Un popolo o meglio, una parte di popolazione italiana tenuta al guinzaglio. “Mi raccomando, sta arrivando Giuseppe Conte, accogliamolo in religioso silenzio”, così chiosa Ignazio la Russa. E quella parte di popolazione, accalcata sotto un tendone della festa annuale di Atreju, obbedisce; silente e fredda, ascolta il discorso del Presidente del Consiglio che cerca in tutti i modi di attirare l’attenzione sulla massa di problemi che attanagliano l’Italia: fisco, alleanze, sanità, manovra economica, iva, sviluppo economico … immigrazione. Solo a questa parola, la platea reagisce scomposta; al che Conte si sente in dovere di chiedere: Tra poco ospiterete Orban. Lui parla facile perché ha solo confini di terra. Chiedetegli quando lo vedrete cosa farebbe al nostro posto”; riceve in cambio un urlo bestiale “Blocco navale!”. È costretto a prendere atto che una parte di popolazione, che fino a un mese fa lo vedeva come un possibile alleato, gli è totalmente contro.

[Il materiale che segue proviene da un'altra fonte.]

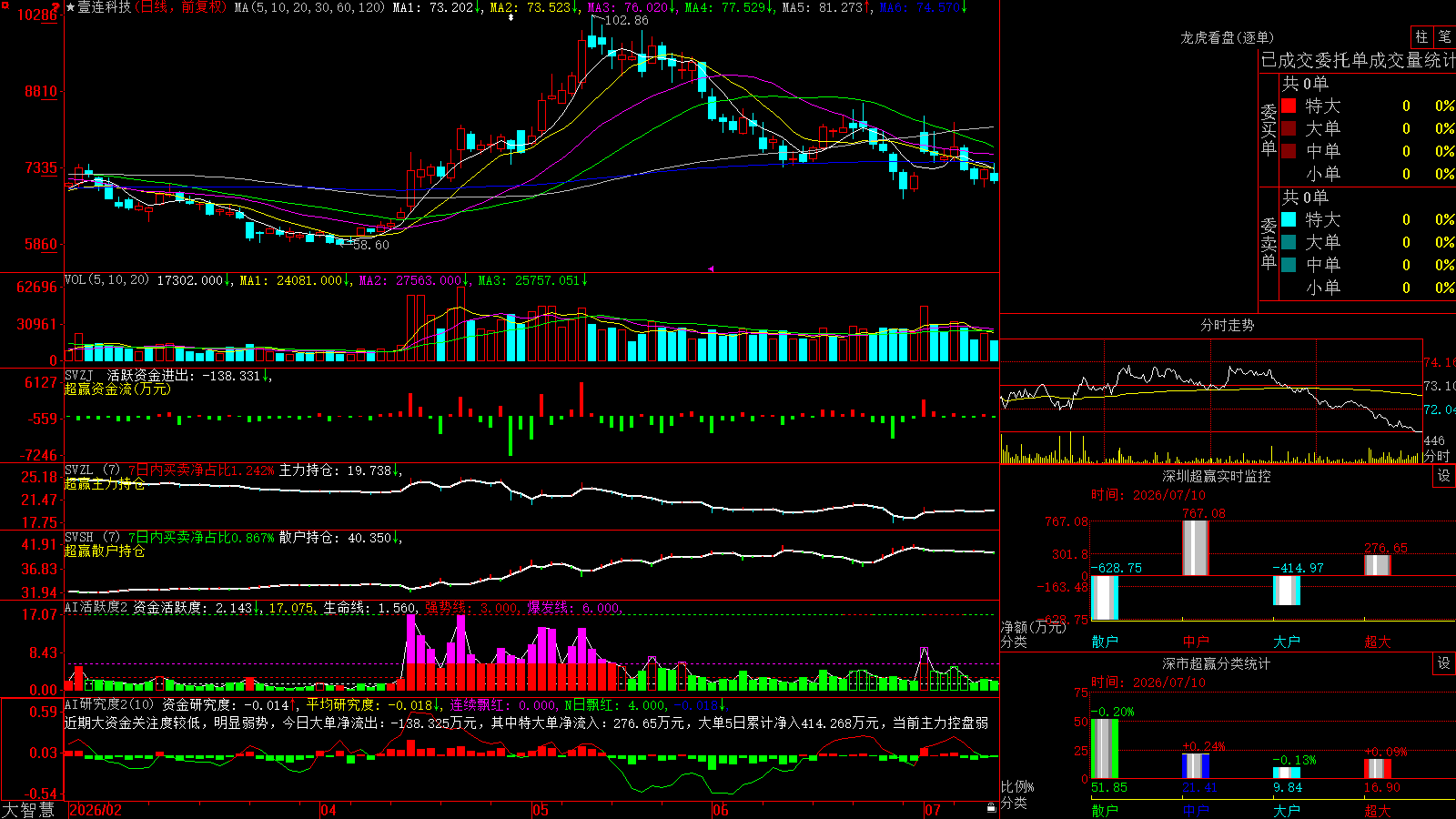This screenshot has height=819, width=1456.
Task: Switch to 笔 tick display mode
Action: [x=1445, y=36]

Cambia musica quando a intervenire alla festa è il primo ministro ungherese, Orban. La platea applaude fragorosamente tra urla di giubilo. Qualcuno, meno idolatra degli altri, mormora: “Sembra di essere in una puntata del Trono di spade”. E quando Orban cita la canzone “Avanti ragazzi di Budapest”, inno sulla rivoluzione antisovietica del ’56 e diventato negli anni liet motiv della destra, è un attimo. Tutta la sala scatta in piedi e la intona. Quel tendone sembra un prolungamento del suolo ungherese.

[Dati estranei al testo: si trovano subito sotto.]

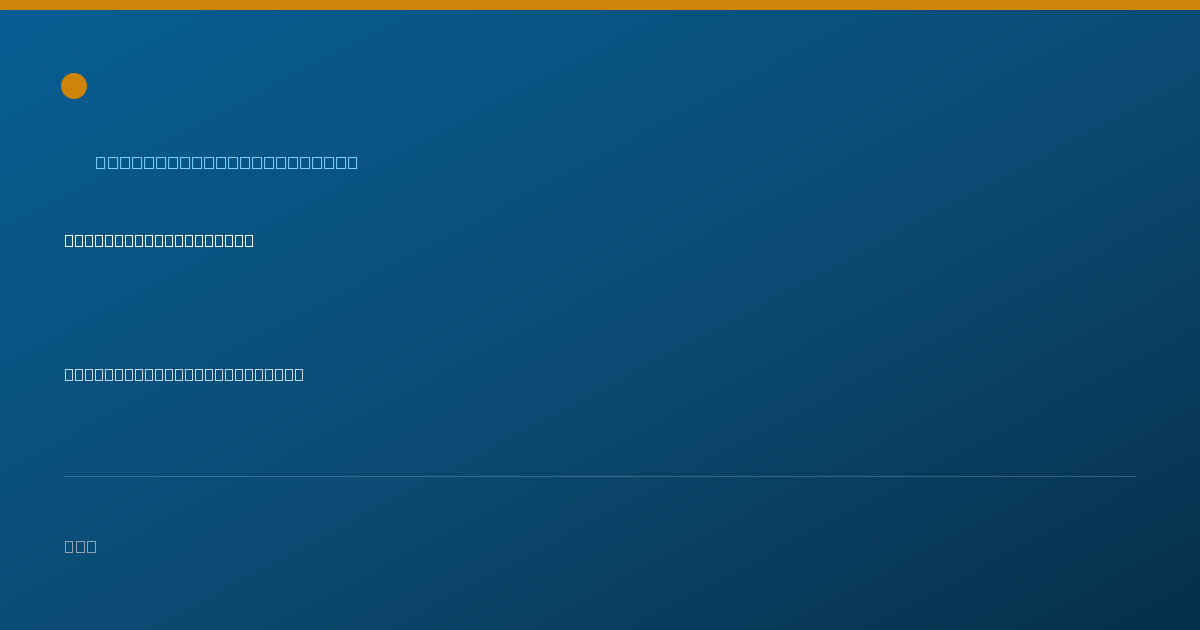Select the bold white heading line

(x=159, y=240)
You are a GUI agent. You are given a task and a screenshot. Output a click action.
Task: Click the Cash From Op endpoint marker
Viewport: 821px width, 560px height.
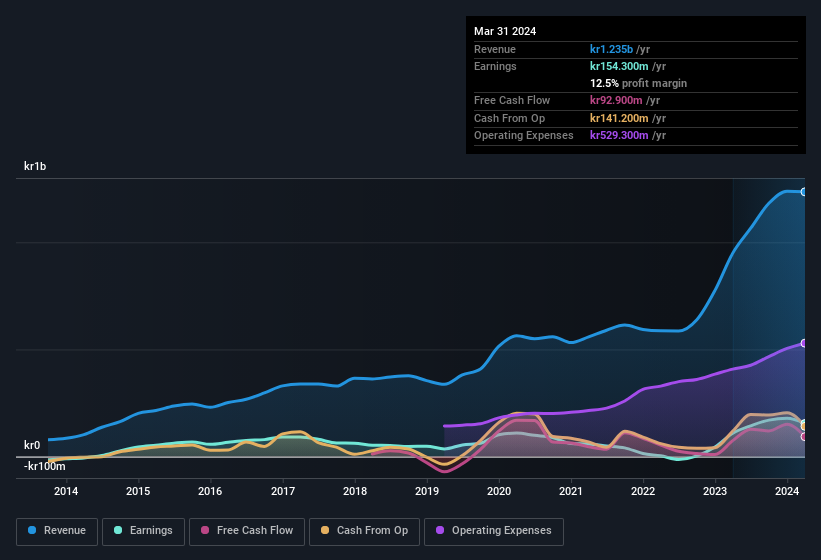tap(803, 424)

Fin qui, ci può stare. Orban è uno che sa scaldare le platee, dice cose di destra, sa lisciare quella parte di popolazione sensibile alle parole patria, bandiera, confini.

Il limite viene superato quando Orban se ne esce con: “Da noi in Ungheria si dice così: fidati di Dio, e tieni asciutta la polvere da sparo”. Folla in tripudio per una frase delirante che richiama moschetti, cannoni, guerra, non dissimile dall’altra pronunciata avverso il nostro presidente del Consiglio, Giuseppe Conte: “Ho sentito che Conte mi chiede perché non aiutiamo l’Italia?”. Sorride al pubblico. “Noi siamo pronti, ma non vogliamo migranti in Ungheria. Siamo pronti ad aiutarvi a difendere i vostri confini e a rimandarli indietro”. Anche qui tripudio, senza il minimo dubbio di essere, con queste frasi incendiarie, dentro un  percorso logico che porta a scontri, conflitti, guerra e fame.

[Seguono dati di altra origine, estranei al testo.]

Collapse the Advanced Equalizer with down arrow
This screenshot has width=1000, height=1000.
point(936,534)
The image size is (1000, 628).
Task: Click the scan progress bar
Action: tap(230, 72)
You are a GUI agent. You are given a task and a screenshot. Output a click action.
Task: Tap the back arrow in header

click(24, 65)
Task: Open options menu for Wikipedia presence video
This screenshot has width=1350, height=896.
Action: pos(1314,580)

Qualcuno deve spiegare perché dobbiamo tener da parte polvere da sparo invece che una buona dose di dialettica per dialogare e ottenere lo stesso risultato senza fare guerre, ammazzare, trucidare.
Qualcuno deve spiegare perché dovrebbe funzionare un blocco navale. Forse che, incrociando un barcone di derelitti con donne e bambini, la nave che sta facendo blocco non è costretta, da trattati internazionali, a salvarli e portarli in un porto sicuro? Oppure si pensa di non rispettare i trattati internazionali? Oppure di sparar loro addosso? O semplicemente di lasciarli morire sui loro barconi? Oppure riportarli indietro con il rischio di dover confliggere con gli Stati restii a farsi imporre le leggi di Orban?

Purtroppo, contro il delirio la ragion non vale.